In a team environment I would document this and include it in code reviews so that logging is consistently implemented.

3. Give devops visibility in the field

Logging is more about production support than anything. Devs typically think about logging as a way to help debug the app during development unless they've had to maintain a production app before. During development I prefer to use breakpoints and the debugger instead of logging.

In a consumer facing iOS app you typically don't have a direct line to the end user. The best way monitor the overall health of the system is to ship logs to a central place where they can be read.

I have a zero infrastructure policy for Thread because I'm the only engineer on the team and I need to scale myself. I'm using Loggly which is log management as a service. LumberJack has a custom logger which automatically ships logs out to Loggly.

I send logs from the client and server code. Each log statement contains a user ID so I can trace whats happening across the whole stack for a single user.

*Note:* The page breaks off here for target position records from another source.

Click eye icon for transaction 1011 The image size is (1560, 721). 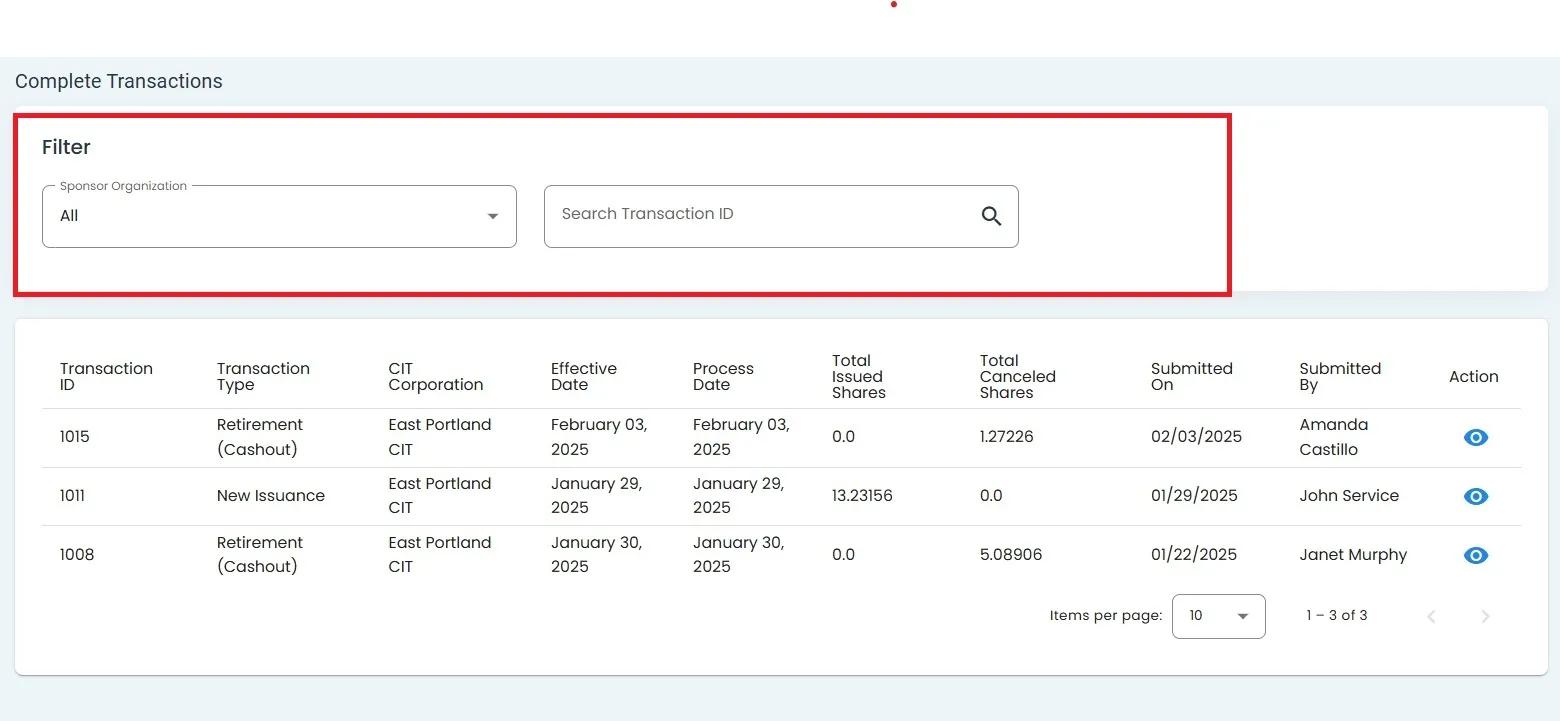point(1475,496)
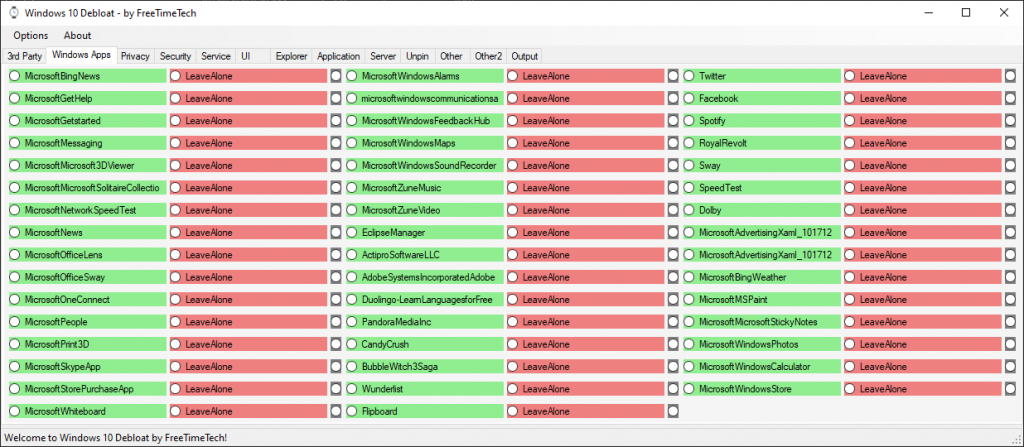Click the app icon in title bar
The width and height of the screenshot is (1024, 447).
13,13
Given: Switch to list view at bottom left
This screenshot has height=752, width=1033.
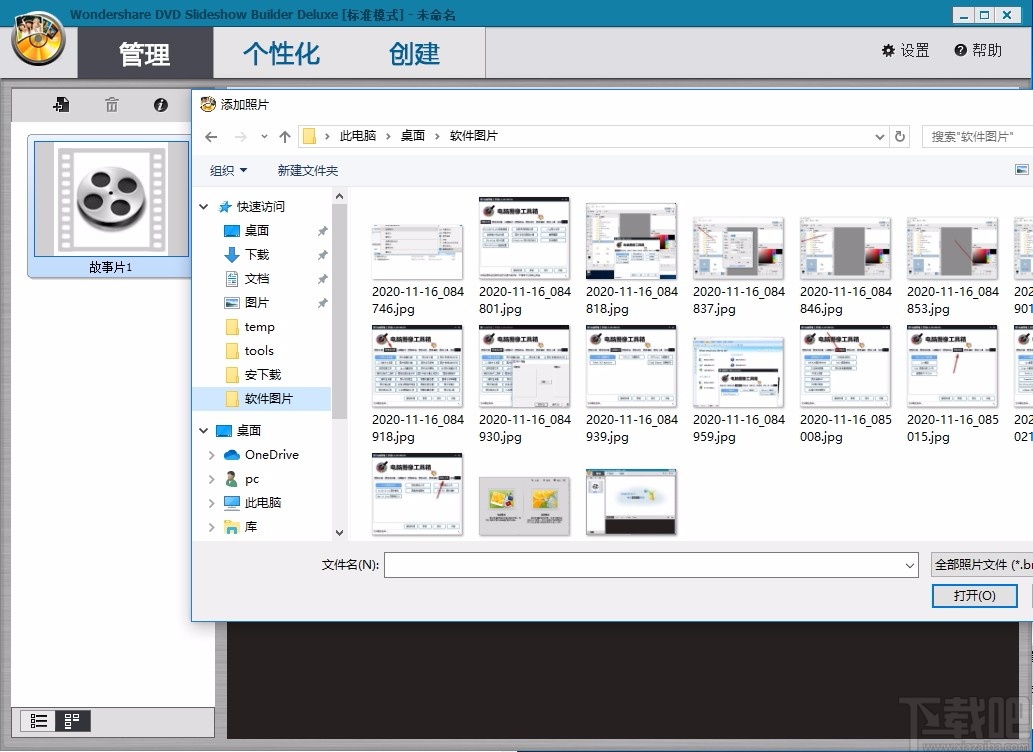Looking at the screenshot, I should (x=40, y=721).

In production I only record Errors from our iOS app by default. I'm especially interested if calls to our backend systems error out and have an automated alert routed to my phone in that event. I have more detailed logging inside the server code though. This alone has saved me more than once in the last year as I was able to revert a change within minutes of introducing a critical bug to our server code.

I haven't needed this yet, but if I had the time I could send all device logs to Loggly based on a configuration flag. Imagine that flag could be sent to the client via silent push notification or enabled globally via a settings package the clients might download on each app start.

4. Evolve your logging over time

The last point I want to make is that your logging should evolve over time as you dial in what works for you. At first you might find that your logs are too verbose and contain a lot of noise. Or, like my first production system, you forgot about logging and find that you have no idea what's happening once the code is no longer running in your dev environment.

Take each defect that you troubleshoot and as you read the logs think about each statement in that log file. Are there lines in the logs that you find your eyes always skipping over? Those are good candidates to get pushed out to a higher verbosity level or removed completely.

If you weren't able to isolate a problem with logs and had to resort to guessing what happened on your own device than you have a blindspot. I try to identify blindspots and systematically eliminate them as I go.

The right thing to do would be to file an issue in the defect tracker to be addressed on the next release cycle. Also try to think more generally when you add new logging. For example, if you are adding logging around a call to an external resource, you should wrap all calls to external resources at the same time so that your logs are consistently formatted and easy to read.

That's a pretty good foundation that I've picked up over the years. It's saved my bacon on more than one occasion for sure.

I'm interested in hearing about your logging best practices too.